Thursday, January 3, 2019

FPL franchise fees - Part Three – Local Taxes. Who wins, who loses if Palmetto Bay does not reach agreement and received FPL Franchise Fees? Would Palmetto Bay residents and businesses be better served by not reaching agreement with FPL on a Franchise Fee agreement.


This is Part III of a continuing Palmetto Bay educational series. Part I provided the initial background, clarifying that Palmetto Bay runs on much more than just the annual property tax/ Part I focused on one of the additional sources of revenue: FPL's franchise fees.  Part II evaluated the cost of the tax and impact upon having to compensation for the loss, should that occur.  Palmetto Bay has significant capacity to adjust the municipal property tax millage rate to compensate. 2.2387! A cessation of collecting the FPL franchise fee (tax) paid by electrical service consumers hits governments hardest that are near or at their maximum millage allowable (the 10 mill cap).

So now, here in Part III, I am simply going to discuss who is better or worse off if Palmetto Bay does not enter into a Franchise Fee agreement with FPL. Note there are many ways to view the impacts to many different categories of property owners/taxpayers. I offer a few examples that immediately came to mind.

Note: You may agree or disagree in all or part of my assessments.

Winners:

BIG, BIG winners: Tax exempt properties: Any and all property owners who are exempt from payment of property taxes such as schools, hospitals, Houses of Worship, Charity owned properties. They may not d\pay property taxes directly, but they do pay franchise fees through their electric bills which may be substantial in comparison to average homeowners.  These tax exempt properties get closer to being truly “tax exempt” as they presently do pay taxes to the local government(s) in the form of “FPL Franchise Fee.” This is the one classification of property owners who do NOT realize a shifting of tax burden from their electric bill to the property tax roll.

Homeowners: A franchise fee is not deductible from Federal Taxes, but municipal property taxes are. So, by moving the tax from their electric bill back to the homeowner's municipal property tax bill, they gain the deduction while “lowering” the cost of their monthly electric bill (not the cost of electricity, but losing a 3-6% “fee”).

Seniors: Those who are on fixed income save the franchise fees off their electric bills while having greater protections from rising property tax burdens through property tax exemptions.

Losers:

Owners of taxable properties, commercial or residential, including Homeowners: A greater local tax burden is shifted onto them as 501(c)3's that are exempt no longer pay their municipal tax through the franchise fee, therefore the pool of tax payers shouldering the tax burden is reduced – increasing the burden on those left to cover the revenue/expense needs of the local government.

Homeowners: Who use the Standard Deduction on their Federal Income Tax, not filing an itemized return - they cannot deduct the increase in the property taxes, but then again, they did not deduct prior taxes either and could not deduct the franchise fee.

Users of alternative energy: Property owners, residential or commercial, who have reduced their electric bills due to investing in solar or other means of increasing energy efficiency will lose the savings of a reduced franchise fee cost formerly realized through a reduced electric bill due to the shifting of the increased burden over to their property tax bill.

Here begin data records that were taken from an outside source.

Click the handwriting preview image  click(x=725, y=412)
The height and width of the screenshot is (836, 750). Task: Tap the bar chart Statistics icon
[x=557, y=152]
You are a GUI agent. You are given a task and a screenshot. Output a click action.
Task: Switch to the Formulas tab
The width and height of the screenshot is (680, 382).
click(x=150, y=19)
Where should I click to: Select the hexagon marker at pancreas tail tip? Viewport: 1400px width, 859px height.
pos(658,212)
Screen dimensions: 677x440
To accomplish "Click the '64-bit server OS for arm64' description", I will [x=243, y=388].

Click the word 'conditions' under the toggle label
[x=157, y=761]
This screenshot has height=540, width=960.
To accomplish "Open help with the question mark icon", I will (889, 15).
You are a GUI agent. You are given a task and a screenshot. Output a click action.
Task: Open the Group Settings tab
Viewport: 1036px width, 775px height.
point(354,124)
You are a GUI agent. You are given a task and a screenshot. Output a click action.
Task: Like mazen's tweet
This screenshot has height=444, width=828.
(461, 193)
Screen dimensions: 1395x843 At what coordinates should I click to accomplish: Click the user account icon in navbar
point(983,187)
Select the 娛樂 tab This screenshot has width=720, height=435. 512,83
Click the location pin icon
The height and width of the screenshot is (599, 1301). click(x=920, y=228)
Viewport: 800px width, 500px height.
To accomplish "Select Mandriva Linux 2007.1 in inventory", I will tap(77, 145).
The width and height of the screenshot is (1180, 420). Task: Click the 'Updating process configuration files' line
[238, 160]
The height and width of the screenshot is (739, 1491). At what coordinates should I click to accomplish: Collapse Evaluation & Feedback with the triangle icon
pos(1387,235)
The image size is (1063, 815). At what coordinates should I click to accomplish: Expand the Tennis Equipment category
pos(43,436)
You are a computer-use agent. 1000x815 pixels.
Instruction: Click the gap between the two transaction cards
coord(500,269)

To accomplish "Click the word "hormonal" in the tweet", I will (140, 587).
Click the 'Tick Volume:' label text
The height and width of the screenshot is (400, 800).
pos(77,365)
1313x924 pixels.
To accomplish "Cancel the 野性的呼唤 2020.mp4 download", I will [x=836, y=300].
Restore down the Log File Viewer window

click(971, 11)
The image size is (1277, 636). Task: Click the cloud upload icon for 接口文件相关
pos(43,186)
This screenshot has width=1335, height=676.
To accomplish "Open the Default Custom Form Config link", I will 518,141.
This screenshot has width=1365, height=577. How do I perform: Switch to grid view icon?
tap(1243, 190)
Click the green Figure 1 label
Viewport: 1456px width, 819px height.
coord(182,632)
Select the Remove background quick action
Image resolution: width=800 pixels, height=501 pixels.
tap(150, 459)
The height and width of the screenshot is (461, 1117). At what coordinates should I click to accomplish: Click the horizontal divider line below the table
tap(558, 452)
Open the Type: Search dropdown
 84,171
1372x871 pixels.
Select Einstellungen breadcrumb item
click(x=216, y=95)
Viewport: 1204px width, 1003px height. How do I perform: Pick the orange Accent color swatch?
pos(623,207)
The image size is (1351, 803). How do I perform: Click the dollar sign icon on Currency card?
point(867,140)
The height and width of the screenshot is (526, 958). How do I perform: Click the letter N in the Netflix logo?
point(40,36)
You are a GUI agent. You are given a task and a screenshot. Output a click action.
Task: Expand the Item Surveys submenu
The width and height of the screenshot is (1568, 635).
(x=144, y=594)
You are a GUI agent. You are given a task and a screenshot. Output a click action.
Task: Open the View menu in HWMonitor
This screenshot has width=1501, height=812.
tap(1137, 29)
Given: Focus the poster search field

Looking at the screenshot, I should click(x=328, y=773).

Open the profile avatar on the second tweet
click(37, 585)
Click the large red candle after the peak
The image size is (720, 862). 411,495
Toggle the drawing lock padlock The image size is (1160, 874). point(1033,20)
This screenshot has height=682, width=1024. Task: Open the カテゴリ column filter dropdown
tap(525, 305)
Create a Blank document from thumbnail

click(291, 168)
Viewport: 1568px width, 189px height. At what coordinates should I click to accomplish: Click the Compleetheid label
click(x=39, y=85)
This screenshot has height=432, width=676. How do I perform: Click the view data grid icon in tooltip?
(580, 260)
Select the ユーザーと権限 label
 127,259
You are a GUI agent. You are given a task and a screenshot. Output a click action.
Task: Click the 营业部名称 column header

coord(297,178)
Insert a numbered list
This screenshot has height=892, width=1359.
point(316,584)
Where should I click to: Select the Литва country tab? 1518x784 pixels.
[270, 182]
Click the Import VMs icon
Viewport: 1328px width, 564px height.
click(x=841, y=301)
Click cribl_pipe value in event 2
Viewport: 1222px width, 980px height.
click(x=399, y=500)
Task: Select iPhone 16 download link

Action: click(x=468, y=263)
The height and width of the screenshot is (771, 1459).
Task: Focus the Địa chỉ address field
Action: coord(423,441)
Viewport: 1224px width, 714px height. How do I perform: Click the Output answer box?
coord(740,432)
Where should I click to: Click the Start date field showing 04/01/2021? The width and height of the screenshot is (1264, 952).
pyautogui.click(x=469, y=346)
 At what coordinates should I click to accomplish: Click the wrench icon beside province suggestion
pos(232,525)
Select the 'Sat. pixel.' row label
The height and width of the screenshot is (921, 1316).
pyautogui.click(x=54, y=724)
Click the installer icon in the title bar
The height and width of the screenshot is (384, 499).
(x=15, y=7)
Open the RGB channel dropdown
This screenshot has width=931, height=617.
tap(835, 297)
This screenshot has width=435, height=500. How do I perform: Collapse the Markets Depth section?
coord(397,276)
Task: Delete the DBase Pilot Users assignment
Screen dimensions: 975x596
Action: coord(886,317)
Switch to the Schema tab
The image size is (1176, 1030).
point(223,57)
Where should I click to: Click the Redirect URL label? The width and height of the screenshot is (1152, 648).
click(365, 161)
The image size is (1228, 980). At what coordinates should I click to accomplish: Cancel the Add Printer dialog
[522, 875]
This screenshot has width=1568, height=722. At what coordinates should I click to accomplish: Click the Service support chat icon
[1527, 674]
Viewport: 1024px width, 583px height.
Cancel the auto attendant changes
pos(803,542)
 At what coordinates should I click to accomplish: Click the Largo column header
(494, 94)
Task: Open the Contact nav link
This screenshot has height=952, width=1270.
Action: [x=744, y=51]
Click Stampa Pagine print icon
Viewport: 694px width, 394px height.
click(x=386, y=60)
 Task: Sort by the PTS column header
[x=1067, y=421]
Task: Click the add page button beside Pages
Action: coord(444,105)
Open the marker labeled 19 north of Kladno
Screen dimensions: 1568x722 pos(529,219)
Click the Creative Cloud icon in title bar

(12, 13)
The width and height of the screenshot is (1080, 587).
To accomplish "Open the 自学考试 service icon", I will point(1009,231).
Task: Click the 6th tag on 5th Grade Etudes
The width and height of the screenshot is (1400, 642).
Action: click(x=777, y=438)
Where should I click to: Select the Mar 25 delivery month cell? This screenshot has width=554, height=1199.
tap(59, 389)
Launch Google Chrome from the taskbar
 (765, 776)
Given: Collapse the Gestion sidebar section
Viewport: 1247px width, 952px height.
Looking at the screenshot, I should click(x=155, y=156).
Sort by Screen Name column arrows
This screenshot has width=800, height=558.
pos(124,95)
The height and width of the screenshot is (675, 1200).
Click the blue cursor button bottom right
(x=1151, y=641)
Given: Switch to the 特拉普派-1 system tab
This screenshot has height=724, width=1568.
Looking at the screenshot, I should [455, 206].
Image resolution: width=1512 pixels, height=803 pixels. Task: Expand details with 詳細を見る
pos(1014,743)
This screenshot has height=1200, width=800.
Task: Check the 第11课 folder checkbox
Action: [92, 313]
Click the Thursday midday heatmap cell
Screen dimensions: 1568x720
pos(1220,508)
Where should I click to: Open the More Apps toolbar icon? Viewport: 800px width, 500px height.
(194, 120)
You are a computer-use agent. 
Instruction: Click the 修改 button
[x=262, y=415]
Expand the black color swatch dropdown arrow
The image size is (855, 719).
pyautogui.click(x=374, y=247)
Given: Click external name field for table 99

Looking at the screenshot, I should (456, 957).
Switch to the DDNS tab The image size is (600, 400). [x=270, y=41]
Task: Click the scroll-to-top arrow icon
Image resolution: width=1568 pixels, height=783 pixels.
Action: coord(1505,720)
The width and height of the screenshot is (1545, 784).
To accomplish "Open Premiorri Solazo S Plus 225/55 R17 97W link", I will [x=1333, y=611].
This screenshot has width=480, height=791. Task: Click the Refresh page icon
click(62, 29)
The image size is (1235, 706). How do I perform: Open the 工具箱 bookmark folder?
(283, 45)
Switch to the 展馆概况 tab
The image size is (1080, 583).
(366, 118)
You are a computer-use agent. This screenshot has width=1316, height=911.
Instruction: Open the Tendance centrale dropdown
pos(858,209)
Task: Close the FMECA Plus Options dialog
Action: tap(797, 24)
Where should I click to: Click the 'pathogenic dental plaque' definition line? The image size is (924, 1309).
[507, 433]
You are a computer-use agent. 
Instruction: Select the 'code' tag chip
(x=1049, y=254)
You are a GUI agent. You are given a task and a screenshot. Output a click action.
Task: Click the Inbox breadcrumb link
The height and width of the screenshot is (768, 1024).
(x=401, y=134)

Investors in alternative energy: Loss of incentive of savings. 3 - 6% is, after all, 3 – 6%. This may represent a ‘tipping point’ in deciding whether to invest in alternative energy.

Unknown: 

Commercial property owners: The electric service bill (including the franchise fee) is deductible to the extent allowed by law – as are the property taxes paid.

Renters: would they save more in reduced electric bills over the increased cost of rents that may occur if the local government increases the property tax millage rate, which is also passed on to the renters?

Other interesting points (or not):

Conservation: you can control your electric useage through smart innovations or simply frugal living. This provides some control over the 3-6% by electric services users. This is lost should the tax be shifted to property tax bills.

DISCLAIMER: This information is provided in order to debate an important policy issue – a tax collected by FPL through electric service bills.  No blog post, including this series, should be construed as providing tax or legal advice. You should consult your own licensed attorney or accountant on any legal or tax issue.